Again, I know this is pretty standard for a college kid, but for my Son it’s excessive. It’s most certainly a means of escape.

He’s always spent a lot of time online with friends, either gaming or just BS’ing, but he’d also spend just as much time socializing with his friends in-person, especially on campus.

SO, taking the personal one-on-one side out of the equation was rearing it’s ugly head.

At least when he’s working he gets some one-on-one time with co-workers and customers, but because of the amount of writing one of his classes required he decided to not work during this semester, which just added to the seclusion problem.

I’ve told him his behavior is a sign of depression, and he’s aware of it. YET, he’s making limited effort to break free of the hold the quarantine has on him, which is what concerns me.

In general he seems fine, but because he has no reason to leave the house, and has limited commitments, he’s left to just flounder. 

He is not very self-motivated, which is another issue for another post, so although there are many things he could be doing with his time, he chooses to do nothing

I toss out ideas, and make suggestion to help lift him out of his funk, but he dismisses the ideas, even when he knows it’s on him to make the change.

When he was away at college, living on campus, he was starting to get more organized with his time, plotting his days out, prioritizing tasks, etc… He was learning to create structure and order to his days. Even motivated to venture forth beyond his comfort zone.

Last performance with jazz band a week prior to coming home

NOW, all bets are off 

At least he’s getting his schoolwork done, which I have to be grateful for. And, the classes the back half of this semester seem to be more engaging, which seem to be helping his overall mood a little.

BUT, next semester is his senior year and I fear what this extended time at home has done to his overall growth. I’m hoping once he’s vaccinated and can be back on campus, he will be able to pick up where he left off, but until then, I will do my best to help him break free from his quarantine funk.

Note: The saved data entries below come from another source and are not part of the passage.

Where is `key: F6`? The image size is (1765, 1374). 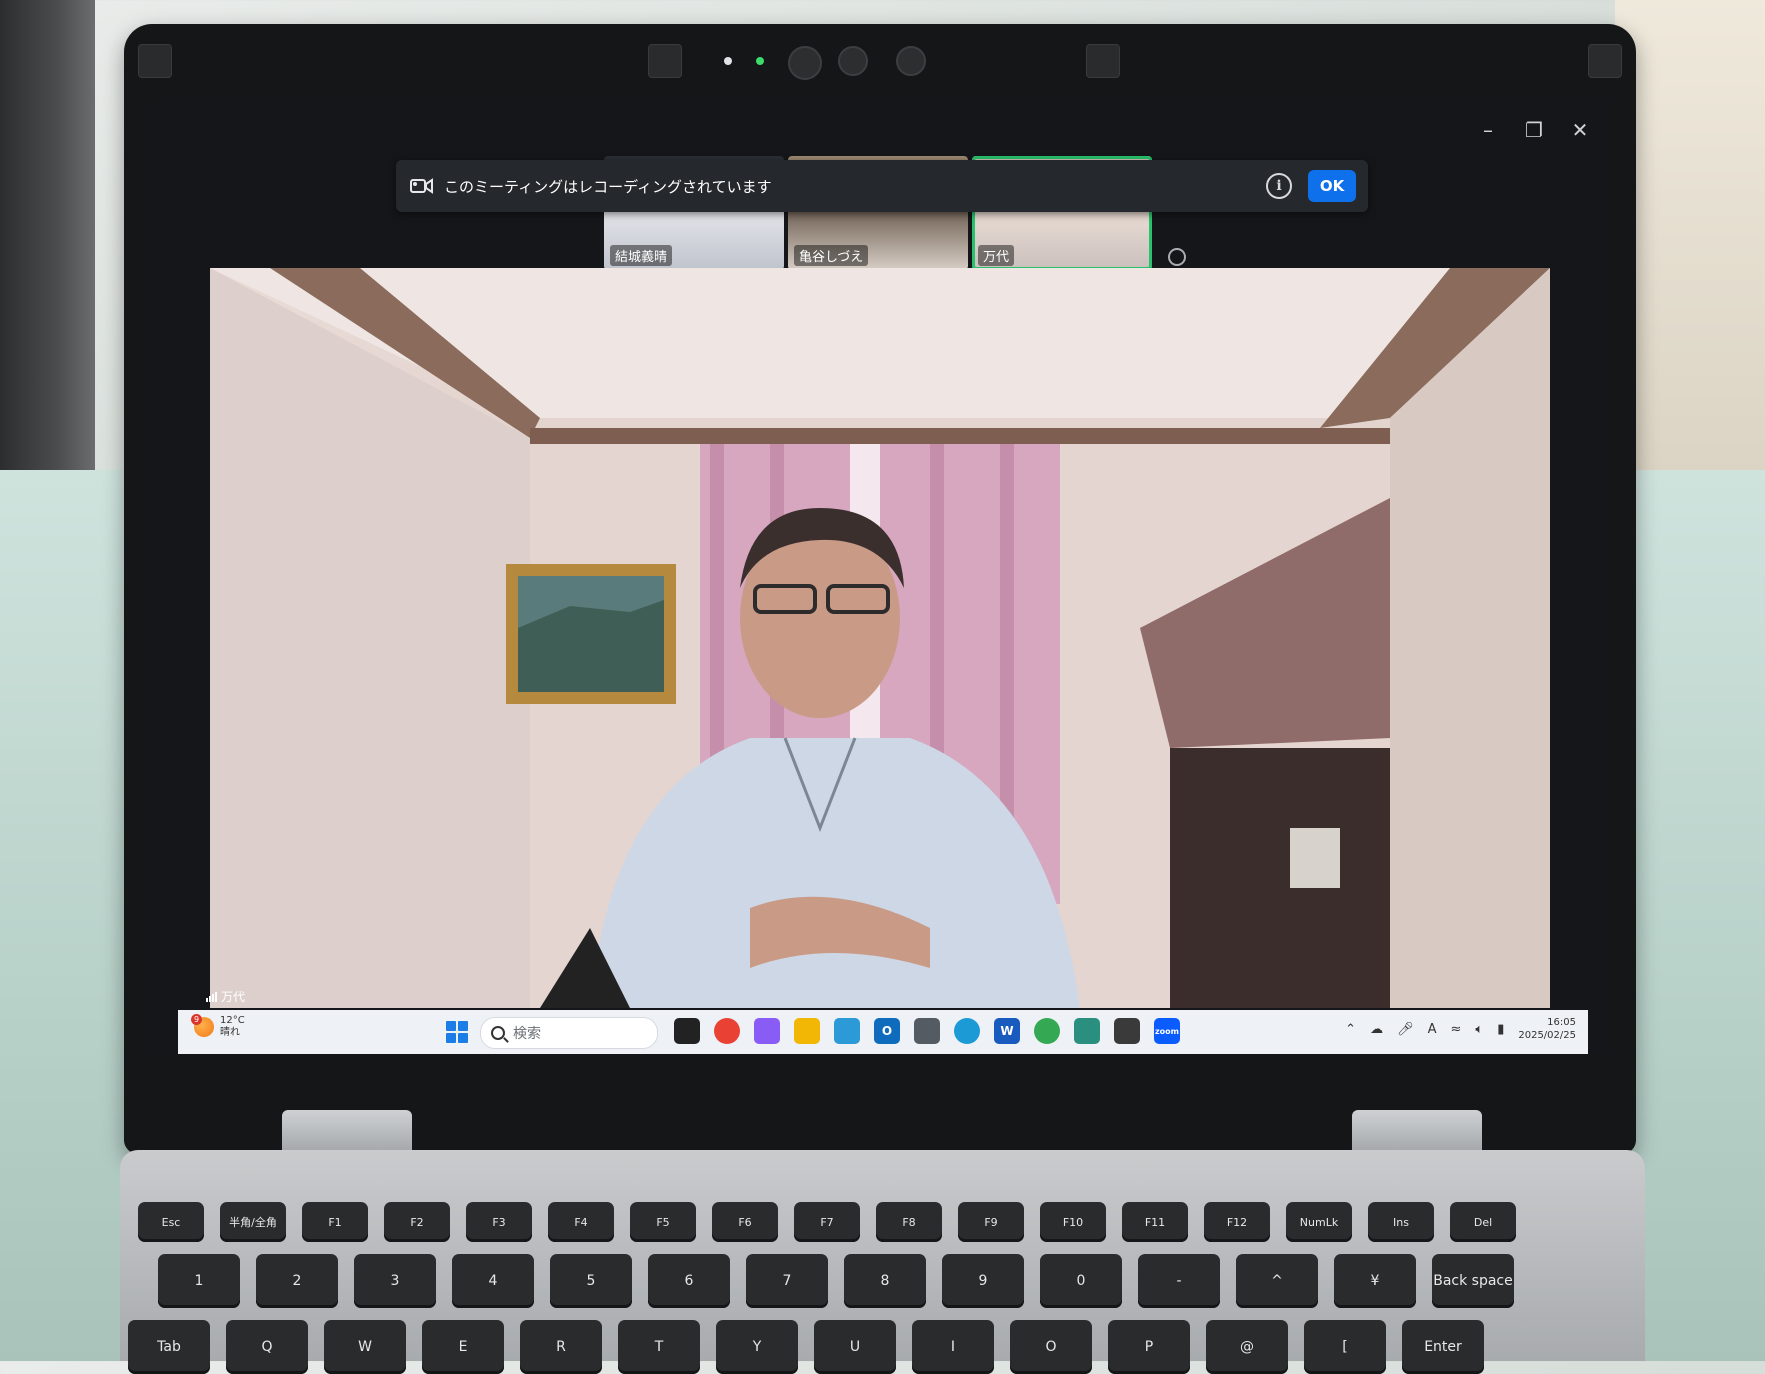
key: F6 is located at coordinates (745, 1222).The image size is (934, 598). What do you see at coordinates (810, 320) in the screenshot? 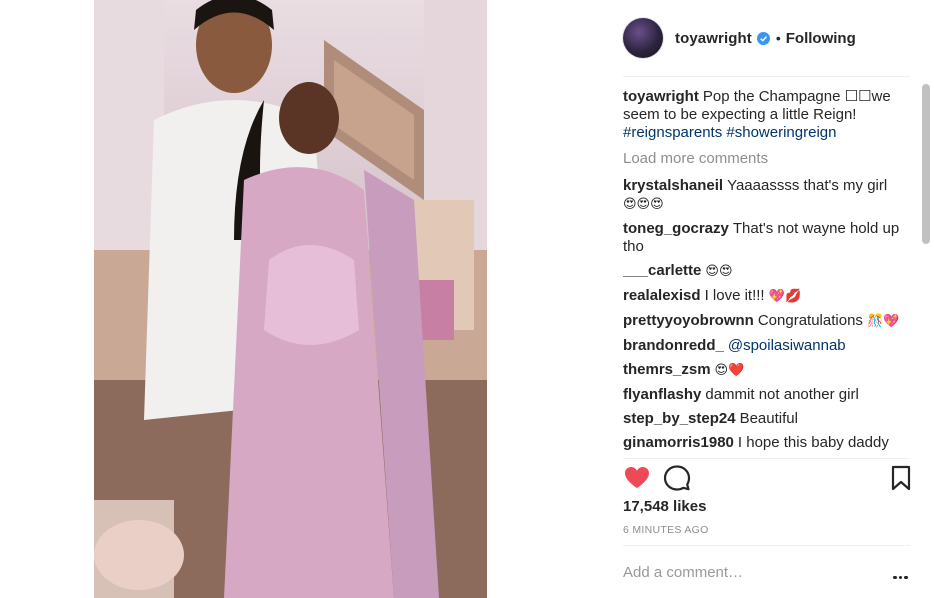
I see `comment-text: Congratulations` at bounding box center [810, 320].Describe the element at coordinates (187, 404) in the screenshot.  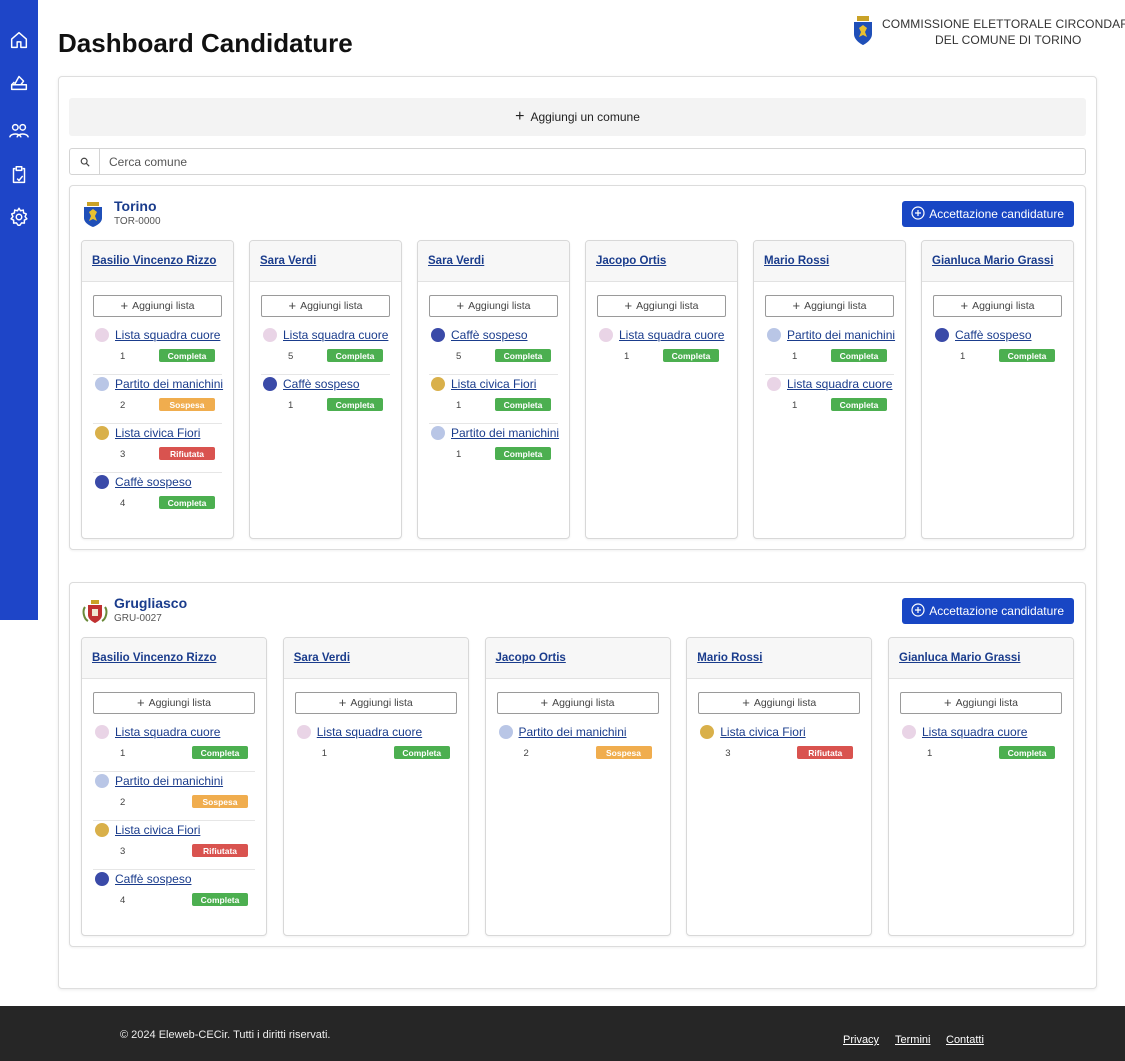
I see `status-badge: Sospesa` at that location.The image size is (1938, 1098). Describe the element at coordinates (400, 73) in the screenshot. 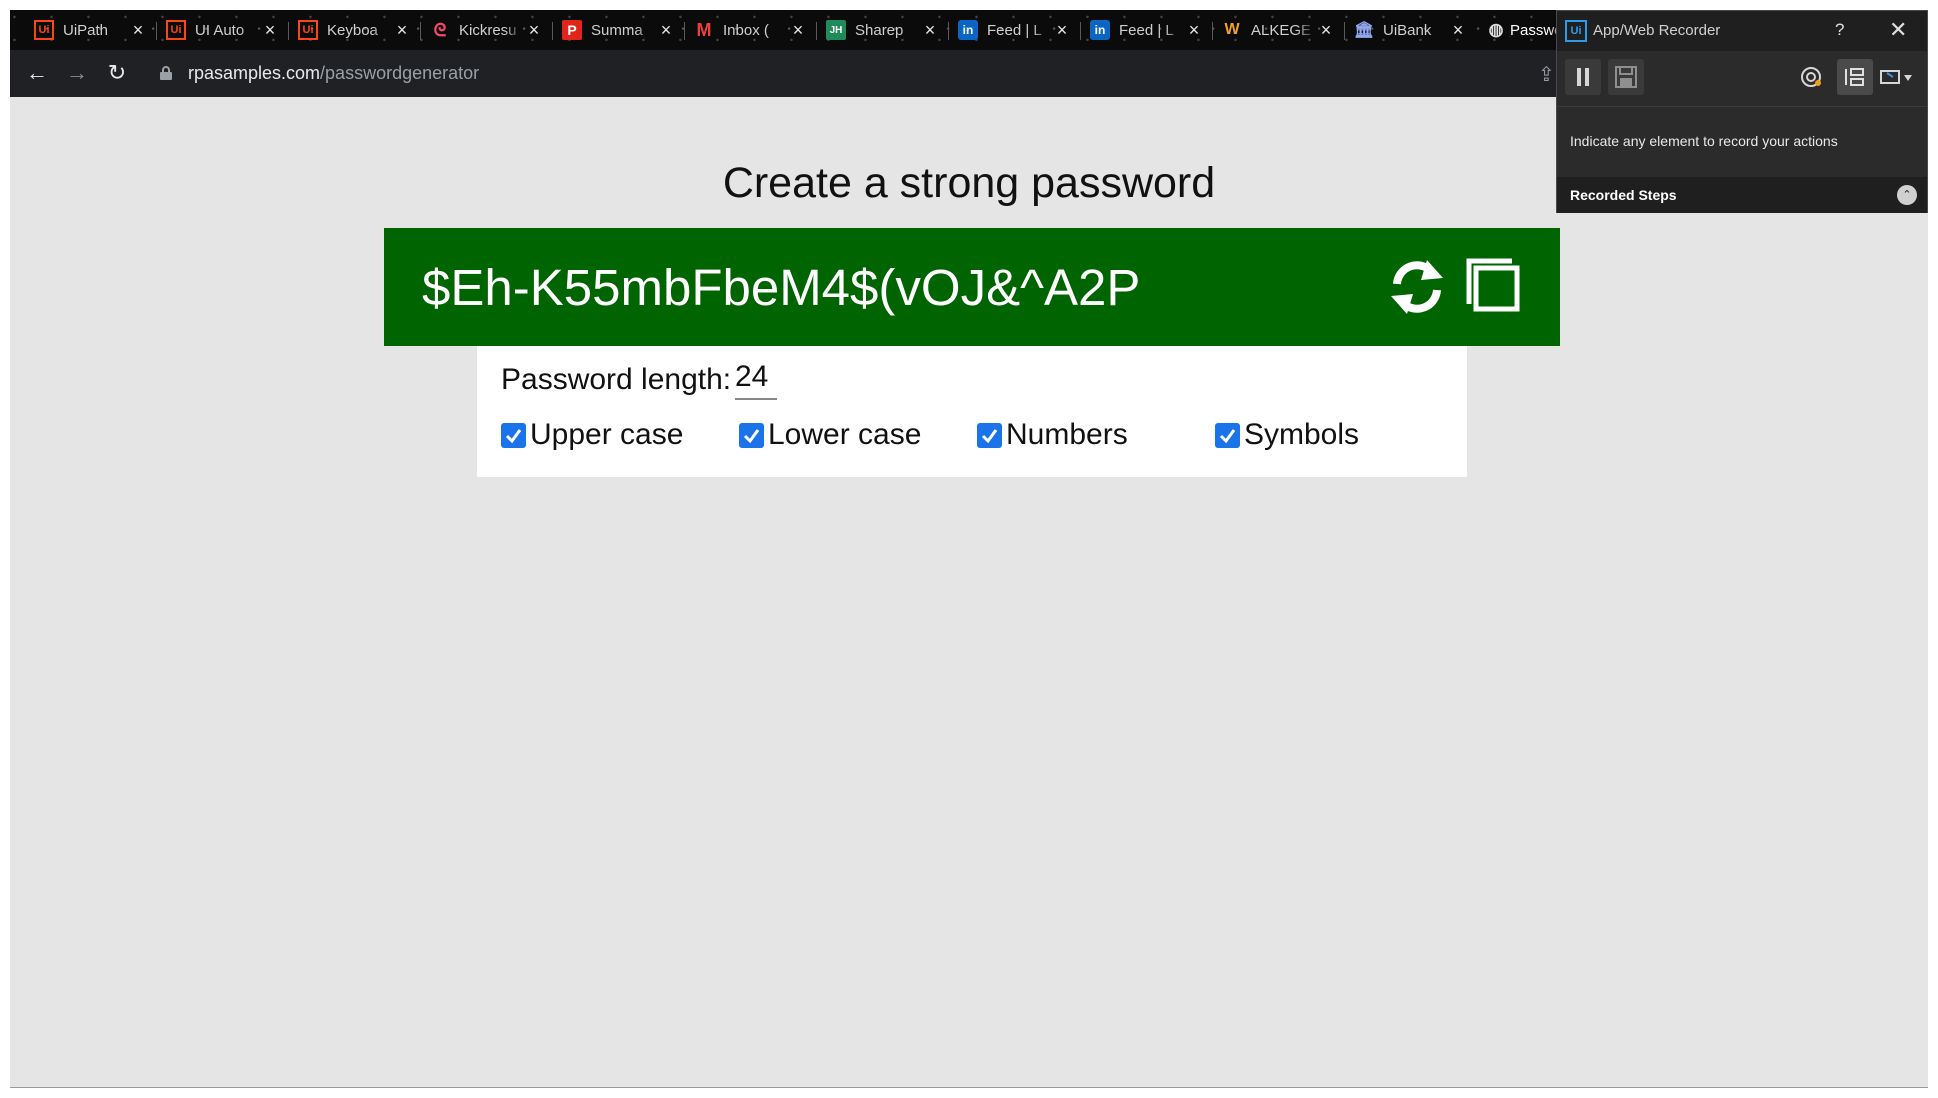

I see `url-path: /passwordgenerator` at that location.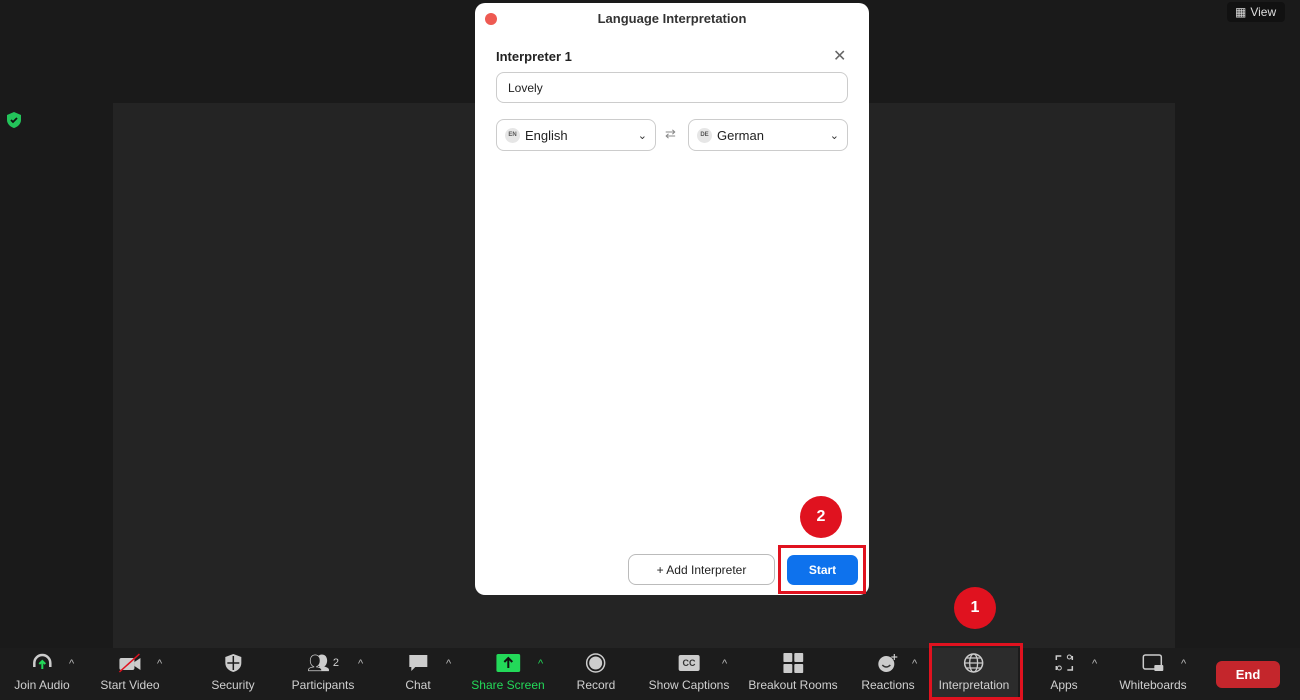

I will need to find ways to make him more accountable for his time every day. What that is I don’t know yet, BUT if he has to answer to someone other than himself about how he spends his days, maybe that will help.

This is all very new for me.

Usually my Son has had so much schoolwork, and extracurricular activities that I was not concerned about his “veg out time.” I knew he needed it as a means to recharge so I didn’t worry.

Now however all this “veg out time” is doing the opposite.

It’s slowly burning out all the stored charge that motivated my Son to succeed. Apathy is winning and despite still being in a pandemic I have to find a way to reverse this course and get my Son back on track for I hope and pray will be his best year of college, his Senior year!